----- DATA TO PROCESS -----

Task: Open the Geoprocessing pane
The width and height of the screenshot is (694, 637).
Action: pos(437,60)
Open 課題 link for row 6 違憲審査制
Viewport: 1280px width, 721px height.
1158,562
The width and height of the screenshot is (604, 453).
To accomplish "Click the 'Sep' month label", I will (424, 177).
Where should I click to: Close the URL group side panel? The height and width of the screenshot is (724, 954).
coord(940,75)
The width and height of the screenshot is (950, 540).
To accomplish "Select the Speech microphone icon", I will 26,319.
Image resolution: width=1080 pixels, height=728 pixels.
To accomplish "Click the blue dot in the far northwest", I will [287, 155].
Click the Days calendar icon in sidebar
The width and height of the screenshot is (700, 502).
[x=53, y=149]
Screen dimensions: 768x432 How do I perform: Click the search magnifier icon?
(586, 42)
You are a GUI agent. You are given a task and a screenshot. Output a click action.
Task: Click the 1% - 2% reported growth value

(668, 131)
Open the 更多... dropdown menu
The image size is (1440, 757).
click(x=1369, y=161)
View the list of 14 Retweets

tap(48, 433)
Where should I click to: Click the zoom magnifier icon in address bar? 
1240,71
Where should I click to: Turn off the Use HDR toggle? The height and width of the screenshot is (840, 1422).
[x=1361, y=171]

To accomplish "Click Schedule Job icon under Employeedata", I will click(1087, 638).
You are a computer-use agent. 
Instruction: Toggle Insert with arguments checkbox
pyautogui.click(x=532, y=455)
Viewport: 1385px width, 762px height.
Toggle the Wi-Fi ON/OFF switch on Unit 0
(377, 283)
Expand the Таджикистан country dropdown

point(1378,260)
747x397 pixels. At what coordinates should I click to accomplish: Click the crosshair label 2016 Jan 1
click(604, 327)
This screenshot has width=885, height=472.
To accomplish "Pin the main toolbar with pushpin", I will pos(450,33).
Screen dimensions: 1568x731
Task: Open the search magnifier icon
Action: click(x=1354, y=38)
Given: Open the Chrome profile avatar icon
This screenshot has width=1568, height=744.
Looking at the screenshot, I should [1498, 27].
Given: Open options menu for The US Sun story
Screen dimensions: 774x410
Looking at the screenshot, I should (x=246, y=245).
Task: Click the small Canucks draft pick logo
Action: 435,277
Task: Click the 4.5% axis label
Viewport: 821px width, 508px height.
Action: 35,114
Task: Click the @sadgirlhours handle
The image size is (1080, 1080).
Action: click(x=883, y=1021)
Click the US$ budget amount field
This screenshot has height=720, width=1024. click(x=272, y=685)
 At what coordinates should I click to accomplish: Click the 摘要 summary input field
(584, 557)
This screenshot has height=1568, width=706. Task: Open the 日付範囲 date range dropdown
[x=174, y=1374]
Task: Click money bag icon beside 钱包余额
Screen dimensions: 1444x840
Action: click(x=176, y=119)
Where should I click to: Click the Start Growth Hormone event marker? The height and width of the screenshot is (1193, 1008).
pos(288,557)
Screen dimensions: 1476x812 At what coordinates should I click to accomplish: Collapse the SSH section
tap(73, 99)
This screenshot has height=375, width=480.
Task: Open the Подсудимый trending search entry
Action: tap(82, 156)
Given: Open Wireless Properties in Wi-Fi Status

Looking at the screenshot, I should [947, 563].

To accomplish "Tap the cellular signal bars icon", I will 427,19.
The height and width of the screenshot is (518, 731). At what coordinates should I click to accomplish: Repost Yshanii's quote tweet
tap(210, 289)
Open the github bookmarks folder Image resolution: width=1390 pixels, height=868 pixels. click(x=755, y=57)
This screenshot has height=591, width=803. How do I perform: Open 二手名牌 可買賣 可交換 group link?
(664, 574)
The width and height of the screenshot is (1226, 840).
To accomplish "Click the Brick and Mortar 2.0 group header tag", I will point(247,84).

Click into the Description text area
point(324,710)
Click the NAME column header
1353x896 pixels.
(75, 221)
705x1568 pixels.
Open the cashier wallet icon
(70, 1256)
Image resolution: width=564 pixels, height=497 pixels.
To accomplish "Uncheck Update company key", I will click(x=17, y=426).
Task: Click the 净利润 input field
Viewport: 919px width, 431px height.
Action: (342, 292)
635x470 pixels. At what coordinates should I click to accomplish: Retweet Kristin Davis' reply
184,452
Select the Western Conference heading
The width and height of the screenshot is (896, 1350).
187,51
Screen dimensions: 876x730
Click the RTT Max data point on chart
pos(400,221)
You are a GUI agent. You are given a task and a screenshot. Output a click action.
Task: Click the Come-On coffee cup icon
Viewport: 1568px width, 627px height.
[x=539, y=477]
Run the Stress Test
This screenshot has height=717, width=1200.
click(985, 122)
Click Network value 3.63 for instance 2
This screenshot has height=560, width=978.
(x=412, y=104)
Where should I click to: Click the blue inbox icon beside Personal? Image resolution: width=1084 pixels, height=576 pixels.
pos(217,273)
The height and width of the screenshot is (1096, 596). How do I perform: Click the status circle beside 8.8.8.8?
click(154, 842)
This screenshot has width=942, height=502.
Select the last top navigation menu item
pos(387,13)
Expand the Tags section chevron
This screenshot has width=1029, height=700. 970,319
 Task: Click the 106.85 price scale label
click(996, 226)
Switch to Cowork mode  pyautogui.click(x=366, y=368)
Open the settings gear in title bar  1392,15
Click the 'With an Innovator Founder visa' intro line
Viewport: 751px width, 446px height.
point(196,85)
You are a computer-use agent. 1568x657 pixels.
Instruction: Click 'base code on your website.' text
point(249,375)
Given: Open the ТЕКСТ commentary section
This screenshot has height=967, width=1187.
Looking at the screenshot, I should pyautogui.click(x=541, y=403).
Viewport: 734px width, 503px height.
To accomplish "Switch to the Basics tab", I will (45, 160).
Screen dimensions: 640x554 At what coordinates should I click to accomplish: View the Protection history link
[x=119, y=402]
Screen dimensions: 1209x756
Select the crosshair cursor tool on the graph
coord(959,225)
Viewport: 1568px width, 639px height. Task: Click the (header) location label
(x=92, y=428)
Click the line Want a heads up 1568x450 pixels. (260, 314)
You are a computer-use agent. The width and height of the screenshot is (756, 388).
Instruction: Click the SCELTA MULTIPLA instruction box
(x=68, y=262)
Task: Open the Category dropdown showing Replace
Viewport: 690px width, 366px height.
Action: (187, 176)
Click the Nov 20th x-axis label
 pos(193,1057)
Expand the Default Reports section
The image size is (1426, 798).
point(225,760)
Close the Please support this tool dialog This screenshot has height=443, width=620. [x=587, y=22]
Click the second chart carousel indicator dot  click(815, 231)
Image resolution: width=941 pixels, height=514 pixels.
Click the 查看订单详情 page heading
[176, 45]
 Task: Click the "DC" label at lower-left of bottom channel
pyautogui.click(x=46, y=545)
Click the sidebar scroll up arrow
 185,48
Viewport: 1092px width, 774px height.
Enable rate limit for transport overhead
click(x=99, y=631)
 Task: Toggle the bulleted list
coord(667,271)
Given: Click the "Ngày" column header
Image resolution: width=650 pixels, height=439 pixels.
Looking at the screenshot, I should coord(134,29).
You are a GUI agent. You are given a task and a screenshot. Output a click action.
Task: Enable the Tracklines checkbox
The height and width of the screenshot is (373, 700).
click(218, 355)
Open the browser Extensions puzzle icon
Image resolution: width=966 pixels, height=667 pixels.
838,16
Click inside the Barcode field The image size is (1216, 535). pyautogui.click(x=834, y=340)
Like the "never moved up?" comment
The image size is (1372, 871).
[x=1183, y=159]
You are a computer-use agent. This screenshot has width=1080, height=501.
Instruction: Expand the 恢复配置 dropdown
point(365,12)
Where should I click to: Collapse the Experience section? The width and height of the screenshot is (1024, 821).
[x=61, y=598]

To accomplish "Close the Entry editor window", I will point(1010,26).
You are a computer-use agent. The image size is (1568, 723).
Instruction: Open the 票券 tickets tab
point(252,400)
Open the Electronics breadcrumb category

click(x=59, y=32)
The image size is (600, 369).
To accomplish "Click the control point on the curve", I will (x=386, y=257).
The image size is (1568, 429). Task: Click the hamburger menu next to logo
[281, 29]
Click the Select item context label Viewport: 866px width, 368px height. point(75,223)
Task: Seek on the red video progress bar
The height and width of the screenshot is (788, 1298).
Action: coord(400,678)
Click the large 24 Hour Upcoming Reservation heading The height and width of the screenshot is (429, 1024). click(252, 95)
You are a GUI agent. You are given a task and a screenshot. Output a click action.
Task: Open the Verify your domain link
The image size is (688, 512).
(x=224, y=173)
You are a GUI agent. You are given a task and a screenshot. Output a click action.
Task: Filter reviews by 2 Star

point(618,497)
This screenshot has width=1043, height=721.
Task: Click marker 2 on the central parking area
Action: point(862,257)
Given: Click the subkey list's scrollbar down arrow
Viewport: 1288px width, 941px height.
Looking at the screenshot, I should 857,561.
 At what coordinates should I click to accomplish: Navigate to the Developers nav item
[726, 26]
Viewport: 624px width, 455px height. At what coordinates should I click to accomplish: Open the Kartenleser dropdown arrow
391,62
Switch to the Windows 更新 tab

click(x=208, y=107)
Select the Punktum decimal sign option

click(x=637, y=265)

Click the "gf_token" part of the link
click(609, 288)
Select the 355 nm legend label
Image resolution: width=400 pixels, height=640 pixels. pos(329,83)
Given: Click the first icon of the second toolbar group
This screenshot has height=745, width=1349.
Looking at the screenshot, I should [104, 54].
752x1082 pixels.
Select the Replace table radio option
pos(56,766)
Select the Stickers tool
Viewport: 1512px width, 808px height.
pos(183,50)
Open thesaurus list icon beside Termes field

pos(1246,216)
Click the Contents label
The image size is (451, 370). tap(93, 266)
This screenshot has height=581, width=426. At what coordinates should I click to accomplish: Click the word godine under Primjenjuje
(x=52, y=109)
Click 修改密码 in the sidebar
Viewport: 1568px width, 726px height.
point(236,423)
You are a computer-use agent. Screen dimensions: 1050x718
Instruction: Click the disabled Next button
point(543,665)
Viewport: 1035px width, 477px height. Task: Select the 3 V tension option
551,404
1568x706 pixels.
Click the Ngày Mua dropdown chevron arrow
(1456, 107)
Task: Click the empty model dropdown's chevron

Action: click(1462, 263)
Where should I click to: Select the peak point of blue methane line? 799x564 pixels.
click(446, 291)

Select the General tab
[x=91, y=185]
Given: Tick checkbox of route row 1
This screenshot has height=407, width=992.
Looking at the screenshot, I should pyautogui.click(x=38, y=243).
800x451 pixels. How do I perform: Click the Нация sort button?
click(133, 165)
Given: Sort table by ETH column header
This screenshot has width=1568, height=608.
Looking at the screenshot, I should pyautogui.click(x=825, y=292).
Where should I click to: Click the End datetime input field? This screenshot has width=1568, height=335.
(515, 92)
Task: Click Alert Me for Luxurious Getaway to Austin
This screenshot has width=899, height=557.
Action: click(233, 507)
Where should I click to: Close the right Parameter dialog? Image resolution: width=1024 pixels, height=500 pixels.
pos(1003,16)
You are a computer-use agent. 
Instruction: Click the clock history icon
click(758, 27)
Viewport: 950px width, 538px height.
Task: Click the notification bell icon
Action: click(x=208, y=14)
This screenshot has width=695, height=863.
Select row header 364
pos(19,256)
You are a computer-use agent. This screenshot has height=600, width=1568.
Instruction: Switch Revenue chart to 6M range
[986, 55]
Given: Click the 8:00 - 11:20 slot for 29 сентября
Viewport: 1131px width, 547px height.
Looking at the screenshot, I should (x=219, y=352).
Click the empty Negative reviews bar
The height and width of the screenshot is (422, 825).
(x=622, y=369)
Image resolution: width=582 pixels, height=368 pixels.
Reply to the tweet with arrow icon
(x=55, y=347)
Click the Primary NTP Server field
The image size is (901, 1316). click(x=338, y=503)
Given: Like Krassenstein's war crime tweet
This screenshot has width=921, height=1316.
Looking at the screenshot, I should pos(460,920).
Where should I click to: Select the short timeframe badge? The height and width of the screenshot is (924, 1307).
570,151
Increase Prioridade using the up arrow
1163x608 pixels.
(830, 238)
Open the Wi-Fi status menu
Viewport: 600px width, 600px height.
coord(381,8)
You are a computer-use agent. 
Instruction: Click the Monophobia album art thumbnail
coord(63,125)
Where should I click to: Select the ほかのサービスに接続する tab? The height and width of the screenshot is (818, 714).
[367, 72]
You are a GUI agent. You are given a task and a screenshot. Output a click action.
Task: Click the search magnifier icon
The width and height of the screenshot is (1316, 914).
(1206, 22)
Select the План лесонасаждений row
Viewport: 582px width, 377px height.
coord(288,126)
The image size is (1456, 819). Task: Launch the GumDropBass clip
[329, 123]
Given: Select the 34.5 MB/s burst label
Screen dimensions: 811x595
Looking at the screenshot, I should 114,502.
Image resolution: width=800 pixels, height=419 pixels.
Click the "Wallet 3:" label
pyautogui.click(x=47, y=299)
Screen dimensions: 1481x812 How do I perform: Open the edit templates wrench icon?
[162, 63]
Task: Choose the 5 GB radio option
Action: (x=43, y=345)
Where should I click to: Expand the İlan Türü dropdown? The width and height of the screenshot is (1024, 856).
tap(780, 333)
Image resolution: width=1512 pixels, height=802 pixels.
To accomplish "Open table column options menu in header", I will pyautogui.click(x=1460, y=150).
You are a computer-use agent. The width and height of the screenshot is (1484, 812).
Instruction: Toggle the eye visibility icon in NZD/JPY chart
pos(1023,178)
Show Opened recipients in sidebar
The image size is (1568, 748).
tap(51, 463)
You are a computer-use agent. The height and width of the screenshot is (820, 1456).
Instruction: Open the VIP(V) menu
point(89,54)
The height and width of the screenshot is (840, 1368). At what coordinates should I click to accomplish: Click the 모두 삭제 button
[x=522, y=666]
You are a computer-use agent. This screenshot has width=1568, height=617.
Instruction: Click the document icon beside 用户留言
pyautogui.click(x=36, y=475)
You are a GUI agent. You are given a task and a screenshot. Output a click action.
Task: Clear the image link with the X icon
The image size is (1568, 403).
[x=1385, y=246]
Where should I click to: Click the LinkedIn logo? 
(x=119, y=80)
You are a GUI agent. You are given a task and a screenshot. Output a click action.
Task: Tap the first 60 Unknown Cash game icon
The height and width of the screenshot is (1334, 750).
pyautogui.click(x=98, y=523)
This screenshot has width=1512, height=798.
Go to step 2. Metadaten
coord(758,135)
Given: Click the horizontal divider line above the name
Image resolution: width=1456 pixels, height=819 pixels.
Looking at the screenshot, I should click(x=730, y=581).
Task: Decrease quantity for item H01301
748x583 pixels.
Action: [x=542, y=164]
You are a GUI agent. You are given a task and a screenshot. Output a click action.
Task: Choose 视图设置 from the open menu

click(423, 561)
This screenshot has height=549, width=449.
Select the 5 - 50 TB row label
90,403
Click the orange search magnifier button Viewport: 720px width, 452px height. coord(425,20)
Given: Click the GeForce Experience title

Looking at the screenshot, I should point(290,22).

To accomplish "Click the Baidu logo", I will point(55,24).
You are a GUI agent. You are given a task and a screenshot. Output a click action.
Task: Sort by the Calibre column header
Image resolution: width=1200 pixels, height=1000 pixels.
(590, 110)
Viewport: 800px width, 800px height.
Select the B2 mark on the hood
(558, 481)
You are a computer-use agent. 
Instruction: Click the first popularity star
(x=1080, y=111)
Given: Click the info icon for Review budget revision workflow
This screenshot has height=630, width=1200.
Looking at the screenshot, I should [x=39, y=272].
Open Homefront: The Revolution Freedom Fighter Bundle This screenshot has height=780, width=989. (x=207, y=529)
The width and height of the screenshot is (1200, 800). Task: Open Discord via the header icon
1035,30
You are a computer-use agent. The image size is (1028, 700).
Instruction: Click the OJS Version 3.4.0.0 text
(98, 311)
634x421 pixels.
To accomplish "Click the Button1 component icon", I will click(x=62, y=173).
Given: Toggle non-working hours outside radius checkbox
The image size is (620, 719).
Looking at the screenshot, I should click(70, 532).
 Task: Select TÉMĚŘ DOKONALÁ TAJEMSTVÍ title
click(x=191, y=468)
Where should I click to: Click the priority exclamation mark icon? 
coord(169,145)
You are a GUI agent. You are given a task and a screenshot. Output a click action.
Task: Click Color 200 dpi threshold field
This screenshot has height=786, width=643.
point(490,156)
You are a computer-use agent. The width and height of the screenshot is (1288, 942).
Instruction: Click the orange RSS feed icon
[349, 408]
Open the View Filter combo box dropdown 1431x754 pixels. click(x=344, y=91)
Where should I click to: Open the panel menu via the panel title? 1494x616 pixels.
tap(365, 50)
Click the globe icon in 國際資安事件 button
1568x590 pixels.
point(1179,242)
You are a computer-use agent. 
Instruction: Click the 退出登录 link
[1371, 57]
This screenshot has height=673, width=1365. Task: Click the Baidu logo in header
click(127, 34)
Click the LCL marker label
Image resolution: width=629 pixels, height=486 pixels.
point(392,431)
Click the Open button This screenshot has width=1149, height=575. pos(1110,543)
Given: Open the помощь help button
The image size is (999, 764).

-----

* _EXERCISE DIRECTIONS_: In the data above, find each line that has the word "second" and copy it out.

* _FINISHED TASK_:
Click the second chart carousel indicator dot  click(815, 231)
Given: Click the first icon of the second toolbar group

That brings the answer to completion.